The General Video Game AI Competition - fitzwatermellow
http://www.gvgai.net/
======
anders30
This looks like a lot of fun but I'm surprised to see this in Java. Nothing
against Java, the JVM, or the ecosystem surrounding it; I expected to see a
REST interface, or something similar.

Having read Artificial Intelligence: A Modern Approach
([http://aima.cs.berkeley.edu/](http://aima.cs.berkeley.edu/)), I think it
would be a neat side project to abstract as much out of the intelligent agent
model from Chapter 2 as "makes sense" and see to what extent you can allow
interfaces from any programming language.

------
knodi123
That's funny, this looks a lot like google's AI Challenge,
[http://ants.aichallenge.org/](http://ants.aichallenge.org/), which allowed
you to write your solution in multiple different languages. I wonder why they
narrowed down to just java?

------
joaorj
I don't have much experience in java, and don't want to get just for this
project. Although I would love to participate... This is my dream competition.

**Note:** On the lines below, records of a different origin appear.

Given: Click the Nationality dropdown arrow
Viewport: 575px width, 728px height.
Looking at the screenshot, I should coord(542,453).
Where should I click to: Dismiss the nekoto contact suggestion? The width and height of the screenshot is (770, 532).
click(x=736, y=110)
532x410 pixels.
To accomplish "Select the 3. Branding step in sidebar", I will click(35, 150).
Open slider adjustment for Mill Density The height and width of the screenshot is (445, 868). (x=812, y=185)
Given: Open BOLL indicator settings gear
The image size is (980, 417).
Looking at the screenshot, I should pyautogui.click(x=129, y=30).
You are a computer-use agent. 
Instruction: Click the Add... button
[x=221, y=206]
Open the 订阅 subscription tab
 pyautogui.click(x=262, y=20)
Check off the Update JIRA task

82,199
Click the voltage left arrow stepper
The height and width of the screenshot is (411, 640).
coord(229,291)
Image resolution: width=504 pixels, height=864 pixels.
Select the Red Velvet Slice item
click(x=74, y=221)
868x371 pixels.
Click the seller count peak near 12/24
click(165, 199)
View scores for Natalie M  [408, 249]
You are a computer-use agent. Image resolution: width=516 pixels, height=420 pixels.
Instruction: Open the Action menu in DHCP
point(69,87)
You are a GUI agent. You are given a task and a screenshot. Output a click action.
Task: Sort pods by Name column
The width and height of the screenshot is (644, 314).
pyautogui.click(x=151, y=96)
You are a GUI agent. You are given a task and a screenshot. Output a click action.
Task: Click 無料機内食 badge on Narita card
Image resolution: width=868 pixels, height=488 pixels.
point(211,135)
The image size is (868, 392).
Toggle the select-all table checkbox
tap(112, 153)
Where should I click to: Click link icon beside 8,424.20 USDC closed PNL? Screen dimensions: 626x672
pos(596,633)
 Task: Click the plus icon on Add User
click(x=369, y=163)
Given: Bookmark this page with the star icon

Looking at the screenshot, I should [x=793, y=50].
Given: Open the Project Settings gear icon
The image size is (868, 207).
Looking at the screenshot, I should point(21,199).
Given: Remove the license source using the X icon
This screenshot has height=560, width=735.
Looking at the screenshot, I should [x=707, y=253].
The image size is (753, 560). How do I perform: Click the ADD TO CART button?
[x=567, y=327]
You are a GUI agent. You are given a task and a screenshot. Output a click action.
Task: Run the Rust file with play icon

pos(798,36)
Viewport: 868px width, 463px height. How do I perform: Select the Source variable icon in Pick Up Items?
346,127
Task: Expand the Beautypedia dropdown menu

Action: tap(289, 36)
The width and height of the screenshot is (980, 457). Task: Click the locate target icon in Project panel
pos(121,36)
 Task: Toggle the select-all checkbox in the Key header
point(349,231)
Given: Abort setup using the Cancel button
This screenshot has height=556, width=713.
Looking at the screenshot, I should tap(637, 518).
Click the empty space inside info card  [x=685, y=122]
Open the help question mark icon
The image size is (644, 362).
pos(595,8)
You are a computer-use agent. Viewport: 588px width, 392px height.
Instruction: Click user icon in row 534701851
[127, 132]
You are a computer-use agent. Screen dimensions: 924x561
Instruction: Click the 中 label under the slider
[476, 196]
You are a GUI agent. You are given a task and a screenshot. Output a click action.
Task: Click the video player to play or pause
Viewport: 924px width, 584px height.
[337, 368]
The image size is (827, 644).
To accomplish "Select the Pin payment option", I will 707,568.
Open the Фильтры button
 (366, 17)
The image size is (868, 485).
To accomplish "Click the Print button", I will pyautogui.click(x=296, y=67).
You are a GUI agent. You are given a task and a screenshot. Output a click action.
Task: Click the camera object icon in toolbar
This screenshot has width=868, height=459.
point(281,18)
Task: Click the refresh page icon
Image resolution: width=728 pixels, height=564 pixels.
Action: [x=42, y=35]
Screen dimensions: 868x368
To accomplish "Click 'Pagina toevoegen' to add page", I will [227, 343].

Seems weird to see a coding competition with only one language available.

Maybe you'll be able to improve that in the future?

EDIT: It would be great to have python available. But an API that any language
could use would be the best way to go as the other comment mentions.

------
compostor42
Very excited to participate. I loved the Google AI challenges and have been
eager to do another AI contest.

I just wish there were more AI contests out there, they are some of the most
fun I have programming.